Now back at the club as a coach under new academy manager Stephen McDonnell, Crawley will help coach the club’s U-14 side in the year ahead.
While he admits he is starting at the bottom of the coaching ladder, the now 43-year-old says he wants to encourage young local talent to break through to the club’s first-team in the years ahead.
“Stephen McDonnell got the job as academy manager and before it was announced he got onto me and asked me would I get involved,” explained David.
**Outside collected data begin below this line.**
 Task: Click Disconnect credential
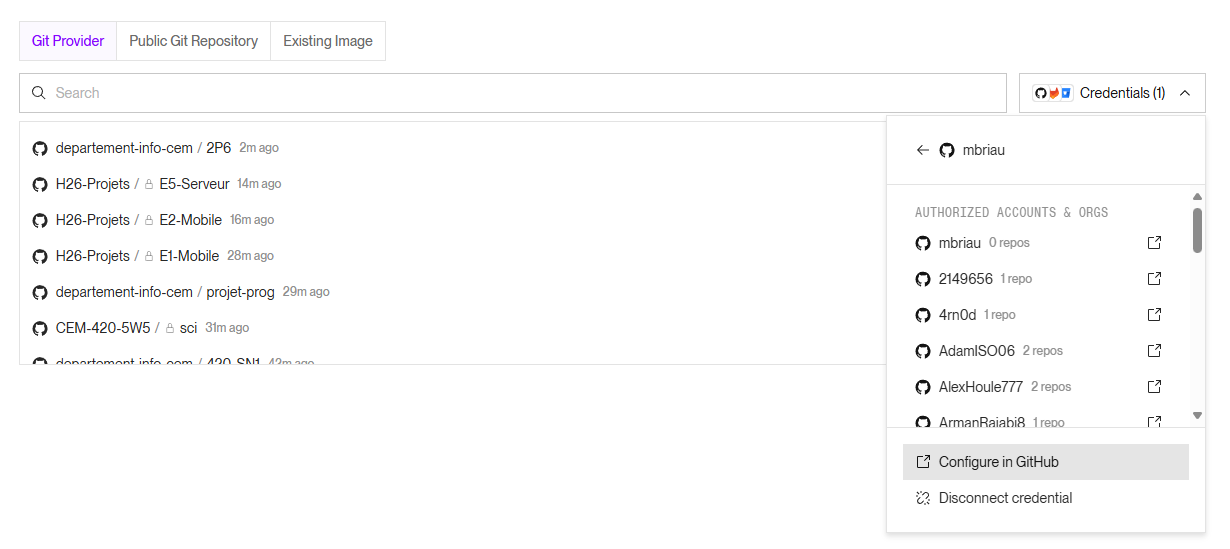pos(1046,498)
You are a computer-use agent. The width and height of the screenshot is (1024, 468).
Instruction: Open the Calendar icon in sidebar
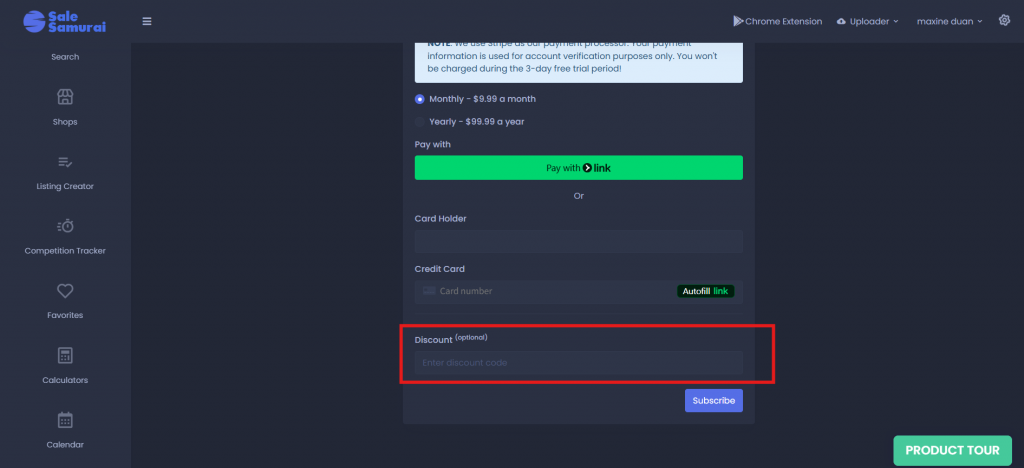65,420
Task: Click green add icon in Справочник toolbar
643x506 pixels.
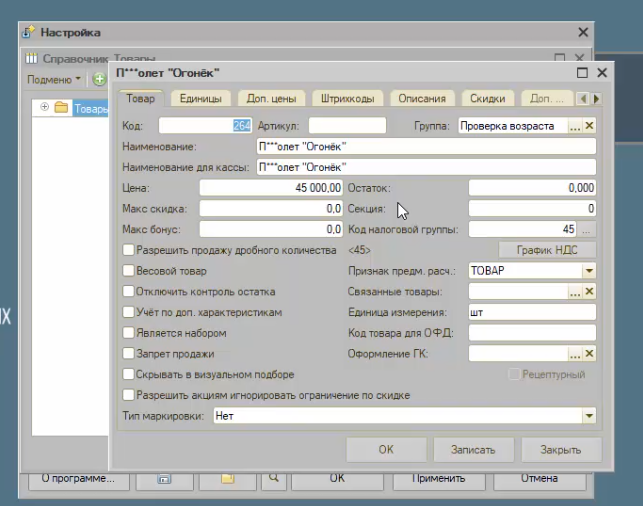Action: (x=99, y=79)
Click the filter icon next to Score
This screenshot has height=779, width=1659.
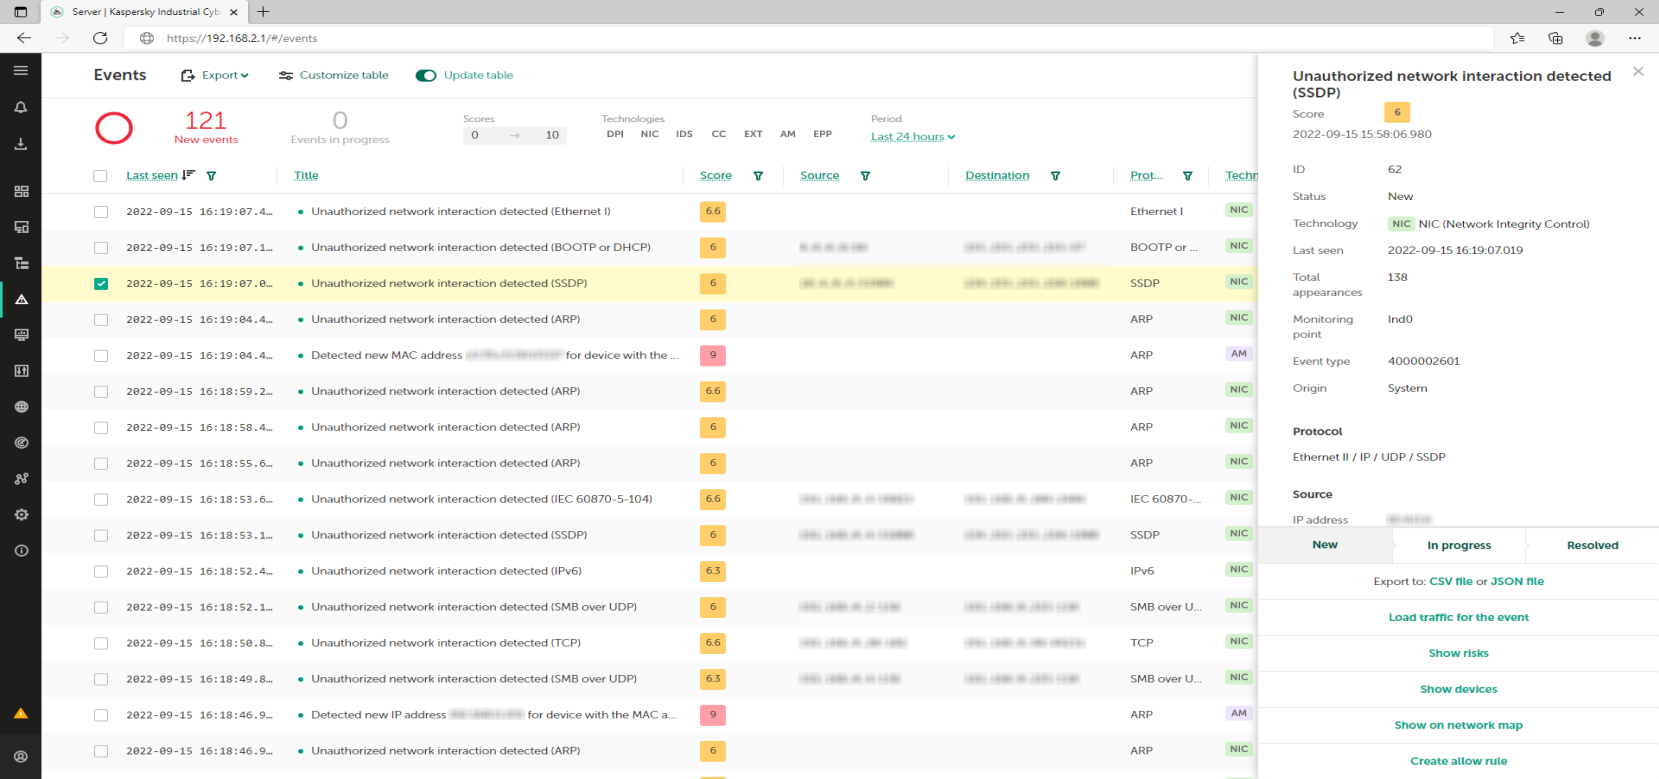click(758, 176)
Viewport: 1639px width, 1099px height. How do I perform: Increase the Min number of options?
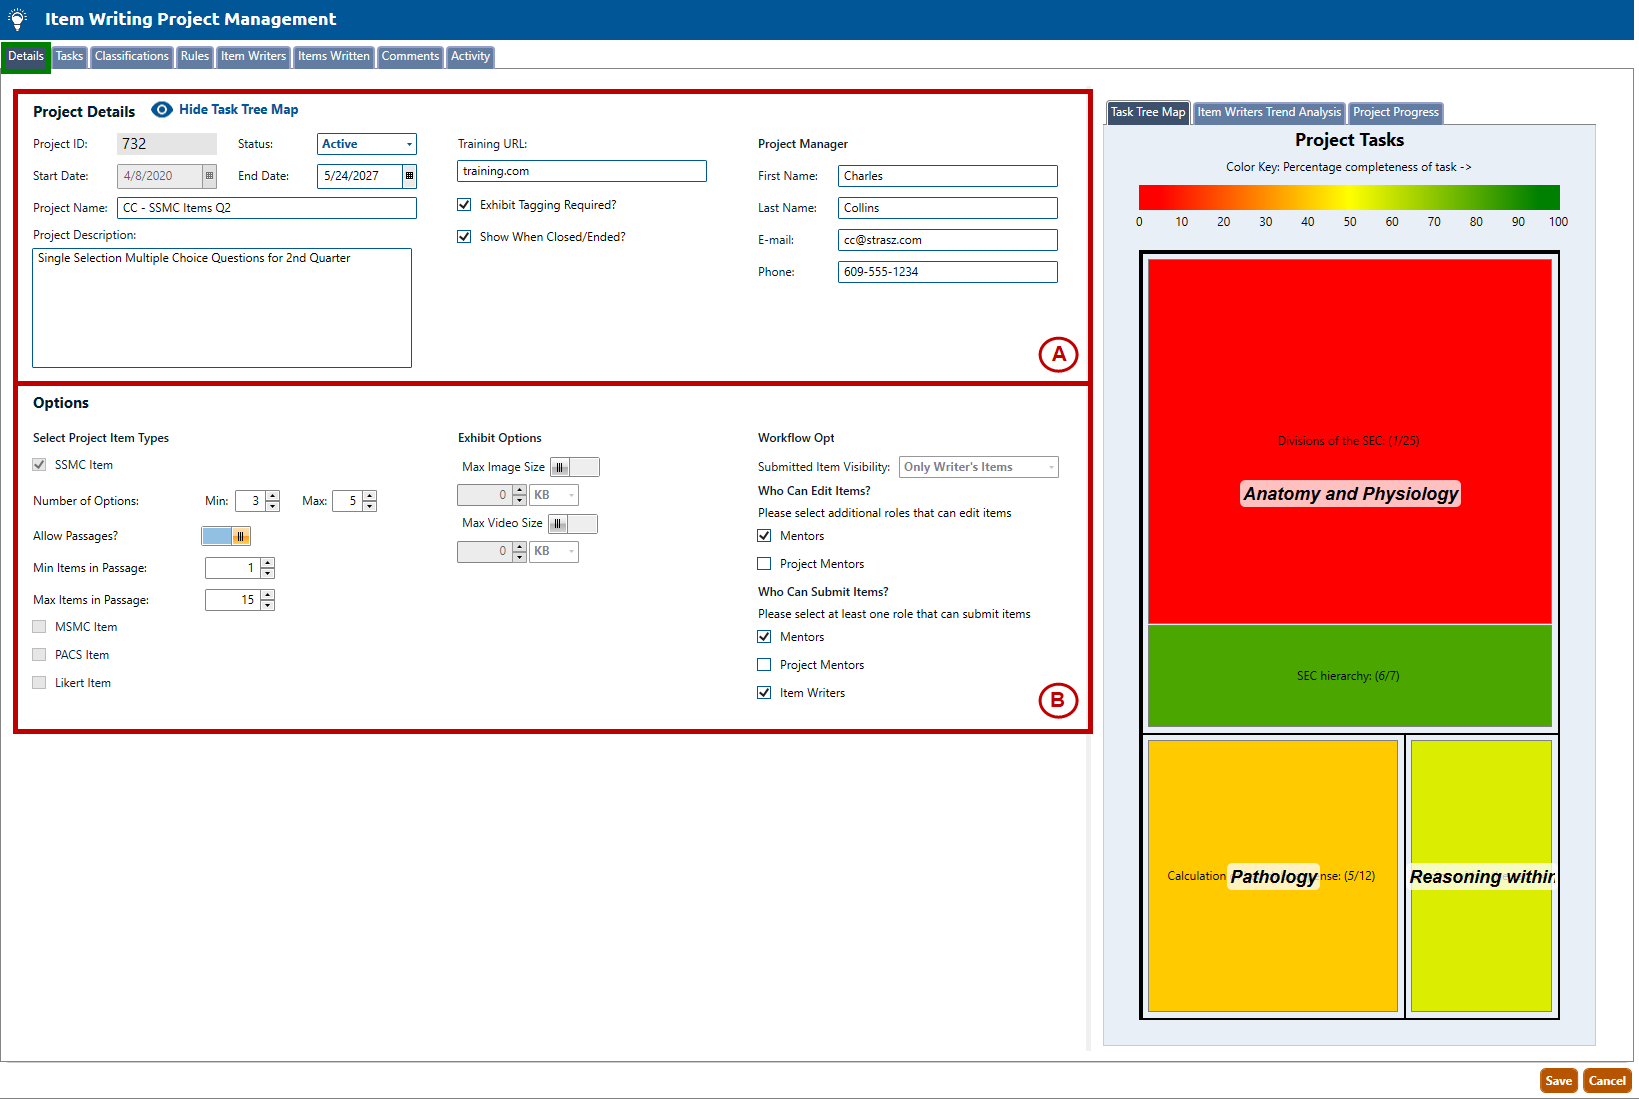273,496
“I was going to go to Warrenpoint with Stephen at one stage to do a bit of coaching but unfortunately things didn’t work out for him there in the end. When he came onto me a few weeks ago he said this is a great opportunity for both of us and in fairness my kids are 10, 13 and 19 so they’re sort of grown up now. Then when I said it to my wife, Carla, she said if you ever want to get involved with Dundalk again then this is your opportunity.
“I’m going in as a coach to the U-14s and I’m really looking forward to it. I’m starting at the bottom of the ladder but hopefully I can climb that ladder in a couple of years and dream big. That’s the way I’m looking at it.
“When you play one game for Dundalk it’s a great honour but I’ve been lucky to play over 320 games and it’s only when you’re finished you realise what it means. I played under so many great managers up there, the likes of Jim McLaughlin, Dermot Keely, Tommy Connolly, Tommy McConville etc so I’m hoping to go up there and get a couple of local boys playing. At the end of the day I’m at U-14 level but I want to be pushing them on to U-15s and hopefully beyond so that they’re eventually pushing for the first team,” he said.
Crawley feels his own experience of being at the club as a teenager will help him in his new role.
“I’d love to be growing up again to have the opportunity of playing full-time with Dundalk,” he said.
“It’s a massive chance for young kids and hopefully I can put my experience across to them from playing under the likes of Jim McLaughlin, Tommy Connolly and even Pat Fenlon at Shels. I was in and around the reserve team when I was just gone 15 so I know what it is like. I know I haven’t been there for a while but hopefully this is the start of something good.
“I can remember going to Oriel Park and we used to train down in the De La Salle and Jim McLaughlin used to make us run down to the De La Salle to play indoor football. I used to train with Tommy McConville, Barry Kehoe, Willie (Crawley), Paul McLaughlin, Denis Cunningham, and all these greats but it stood to me because they used to kick me up and down the pitch.
“I got great experience out of it and whatever I put into football I got out of it.
“I’ll be honest there was a stage of my life where I said I’m never going to win anything but all of a sudden I had two First Divisions and I won an FAI Cup as a captain. To me that’s my biggest achievement.
“I used to go up and watch Dundalk every Sunday with my mother and when they won the 88 Cup coming over Hill Street Bridge I was directly in front of the bus saying to myself these are heroes so for me to do that was a massive achievement and I still get a massive buzz out of it. It’s only really when you retire that you appreciate it.
“The likes of Brian Gartland can’t enjoy it now because they’re always going again and going again but they’ll have some memories when they look back on it in years to come. You can’t beat memories and what Dundalk have done over the last six or seven years has been unbelievable but fingers crossed it keeps going for many years to come.”
He reiterated his desire for the club’s long legacy of talented local players to continue into the future.
“We want locals to get a chance,” said Crawley.
“At the end of the day there’s always going to be Dublin boys or boys from Derry. That’s the way it has always been but the more locals we can get into the team the more people you’ll get into Oriel Park because if your son is playing his friends, relatives etc will hopefully all go,” he said.